Fannie Mae v. Lindo

OPINION OF THE COURT

Joel B. Gewanter, J.

Respondent moves, pursuant to CPLR 3211 (a) (7), to dismiss *1004this holdover, postforeclosure summary proceeding on the sole ground that the 10-day notice to quit is “defective”. No issue has been raised regarding service thereof, which was apparently made in due fashion; however, respondent claims that: (a) she was/is confused by the use of “Fannie Mae” as the name of the petitioner, rather than “Federal National Mortgage Association”; and (b) that the law firm now representing the petitioner and which signed the said notice was/is not known to her, as she had previously been working with a different firm representing petitioner.

The petitioner’s opposition papers argue that cases cited by respondent are not applicable and that certain formalities as to who may sign the notice, etc., do not apply to a postforeclosure holdover under RPAPL 713 (no landlord-tenant relationship). Thus, the issue on this motion is framed.
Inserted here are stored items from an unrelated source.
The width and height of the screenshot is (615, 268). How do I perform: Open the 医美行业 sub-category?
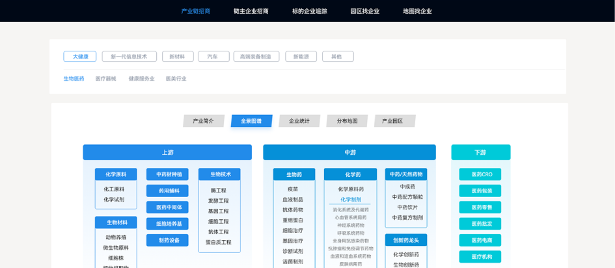click(x=176, y=79)
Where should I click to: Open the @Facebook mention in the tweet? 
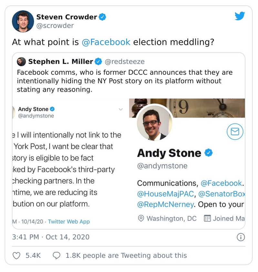point(106,42)
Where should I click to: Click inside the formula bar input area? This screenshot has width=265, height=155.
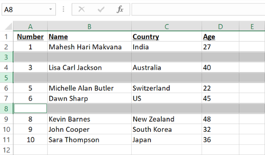[x=198, y=10]
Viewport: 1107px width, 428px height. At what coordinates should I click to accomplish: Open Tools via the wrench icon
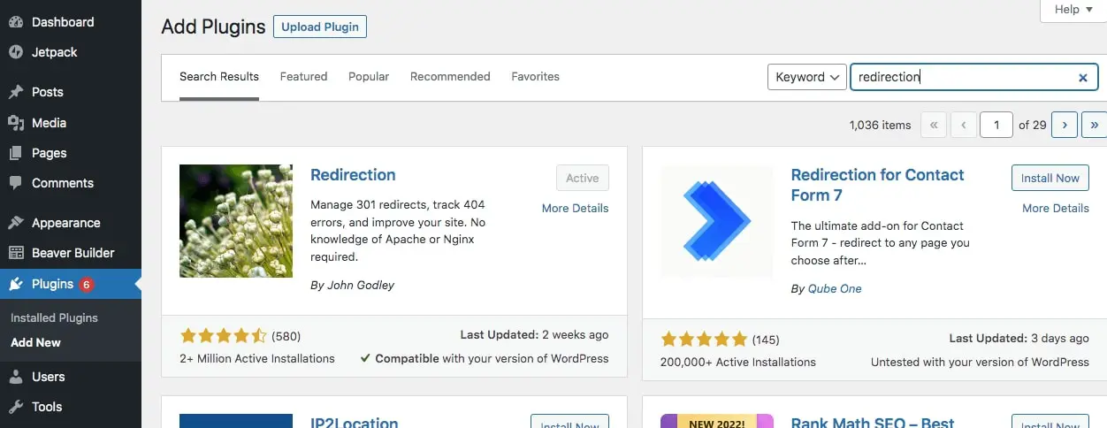click(x=16, y=407)

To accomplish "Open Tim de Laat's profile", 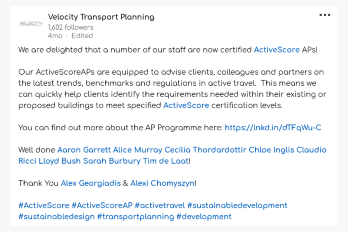I will coord(165,161).
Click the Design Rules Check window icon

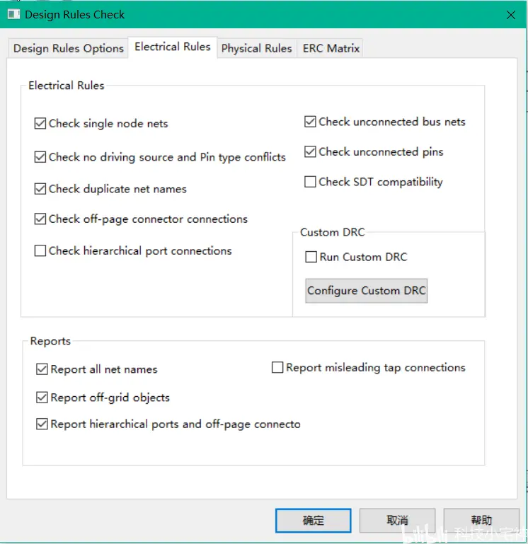tap(13, 15)
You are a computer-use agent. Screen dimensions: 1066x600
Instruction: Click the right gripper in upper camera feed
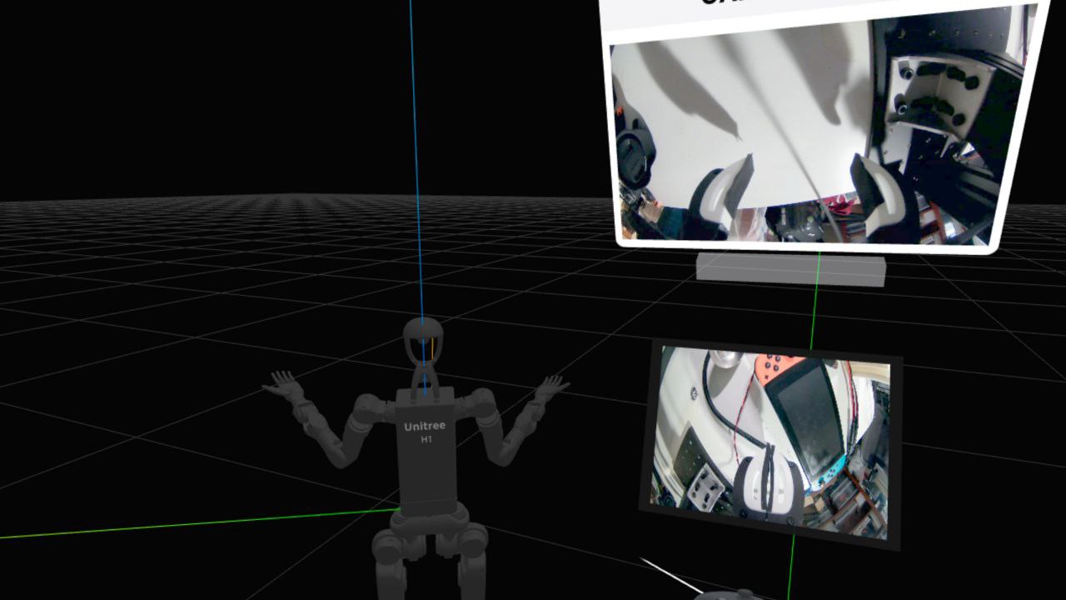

As to the issue of the use of “Fannie Mae” in the notice and caption, this court notes that the specific words used are “Fannie Mae f/k/a [formerly known as] Federal National Mortgage Association” and, as so designated, such designation is satisfactory to give respondent notice of the entity and change of name. Respondent’s argument in that regard is without merit.

On another issue, this court has been unable to find any precedent directly in point and, accordingly, appears to have a matter of first impression. This pertains to the 10-day notice to quit which is required pursuant to RPAPL 713 in a case where a mortgage has been foreclosed and no landlord-tenant relationship exists. The precise issue raised pertains to jurisdiction when such a 10-day notice is served by counsel.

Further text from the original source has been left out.